That works in USA where every international arrival has to be able to, and does, go landside.

In the more advanced world, you may only have authorization to stay in the terminal. Dunno what they do when shtf and people will be stuck for a few days.

rafram 7 hours ago | parent | next [-]

The US system doesn’t seem less "advanced" to me. It cuts down on the number of people that connect through the US on non-US itineraries, but I don’t know that there are many US hubs agitating to become city-sized duty free malls like Dubai, Frankfurt, etc. And it makes our airport layouts much less complex.

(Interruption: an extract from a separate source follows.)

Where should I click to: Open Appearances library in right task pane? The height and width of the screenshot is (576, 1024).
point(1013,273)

cyberax 6 hours ago | parent [-]

There are almost no routes that would want to use the US as a midpoint due to geography. It's pretty much only routes to Central America that make any sense, and there's just not a lot of them.

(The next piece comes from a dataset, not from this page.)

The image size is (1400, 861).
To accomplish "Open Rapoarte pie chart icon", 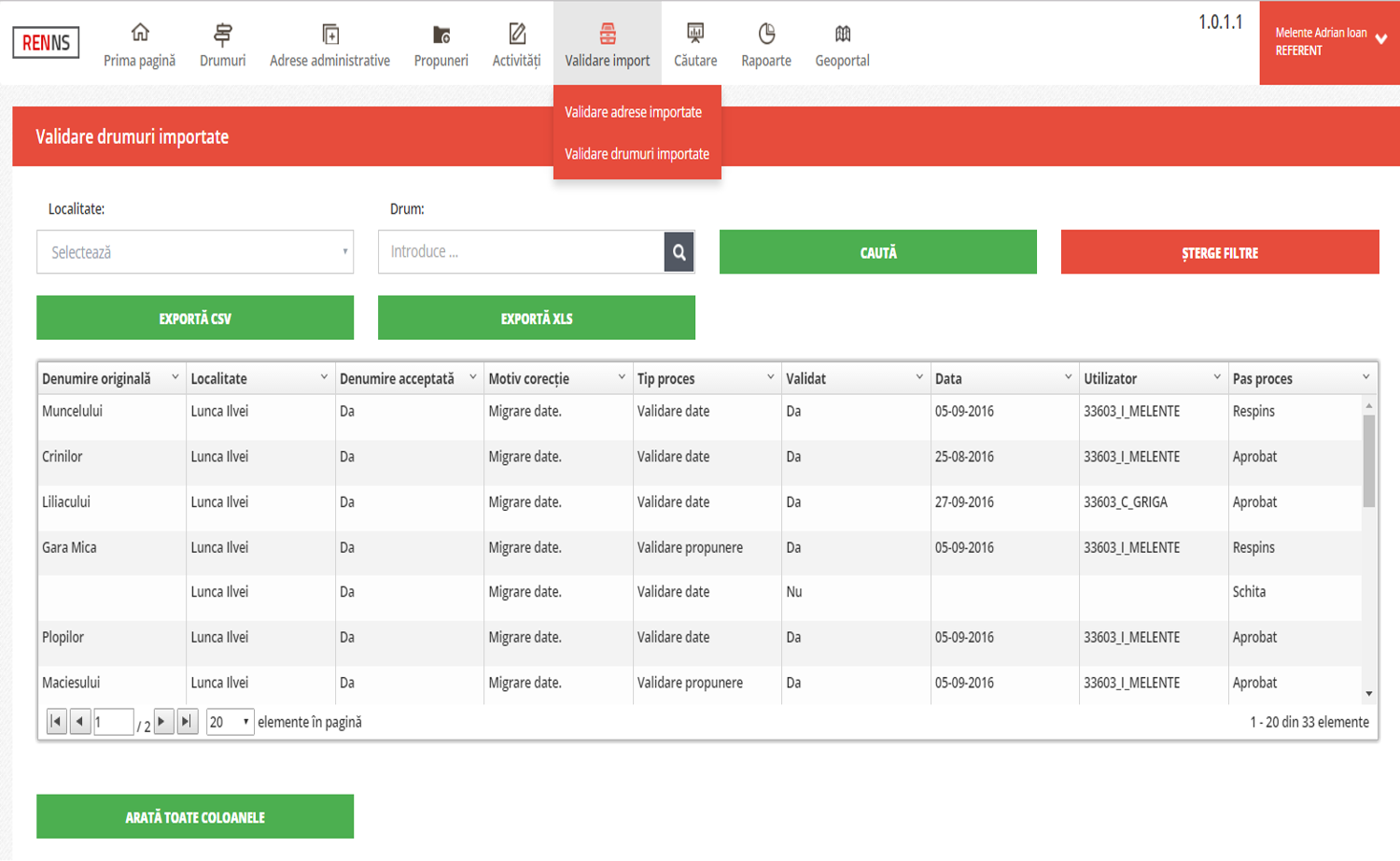I will [x=766, y=35].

So the US never felt the need to build airports with dedicated international zones.

kevin_thibedeau 5 hours ago | parent [-]

The US migrated those airports to Canada.

cyberax 7 hours ago | parent | prev [-]

In Europe, you need a transit visa, it allows you to exit the terminal. The UK border agents also can grant discretionary 48-hour visas.

Most other large transit hubs have some sort of visa-on-arrival (Turkey, Dubai, South Korea, etc).

Scoundreller 6 hours ago | parent [-]

> In Europe, you need a transit visa, it allows you to exit the terminal

Often you don’t need one to transit: e.g. I put some sketchy countries here as a transit passenger: https://www.netherlandsworldwide.nl/visa-the-netherlands/vis...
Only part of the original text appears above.